The Motives of Scientists
John McCarthy
jmc at Steam.stanford.edu
Tue Oct 3 21:11:29 EST 1995
In article <44si9r$9lo at holly.cc.uleth.ca> wilson at hg.uleth.ca writes:
From: wilson at hg.uleth.ca
Newsgroups: sci.research.careers,bionet.general,sci.chem,sci.econ,sci.edu,sci.engr,sci.environment,sci.math,sci.med,sci.physics,soc.culture.scientists
Date: 3 Oct 1995 23:51:23 GMT
Organization: University of Lethbridge
Reply-To: wilson at hg.uleth.ca
In article <JMC.95Oct2233242 at Steam.stanford.edu>, jmc at Steam.stanford.edu
(John McCarthy) writes:
>
>Remember that whole generations of future American politicians were in
>the armed forces when the bombs were dropped and were spared invading
>Japan
>
>
Let's suppose a future politican was 20 when the bombs were dropped.
That would make him/her 70 now. That's a bit old to be considered a
future politician. Also what do you mean 'whole generations'. I
don't think you the age span of WWII vets currently in politics could
be more than 10 years at most. This hardly constitutes a single
generation.

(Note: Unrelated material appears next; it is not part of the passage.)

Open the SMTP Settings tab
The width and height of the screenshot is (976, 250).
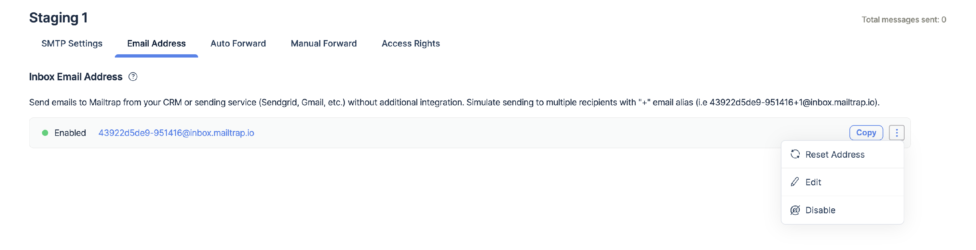point(72,44)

Your statement would have been very true in the 1950's
when support for science among politicians was very high.
I meant future from August 1945. As to the idea that a generation is
10 years, let me point out that while Harry Truman was a soldier in
WWI, Eisenhower, Kennedy, Nixon, Reagan, Bush and now Dole were in
service in WWII. The U.S. Presidents who were not in military service
in WWII comprise Johnson (already a Congressman), Carter (too young for
WWII but served later in the Navy), Ford (maybe) and Clinton. Clinton
is the first President from a generation that evaded military service.
--
John McCarthy, Computer Science Department, Stanford, CA 94305
*
He who refuses to do arithmetic is doomed to talk nonsense.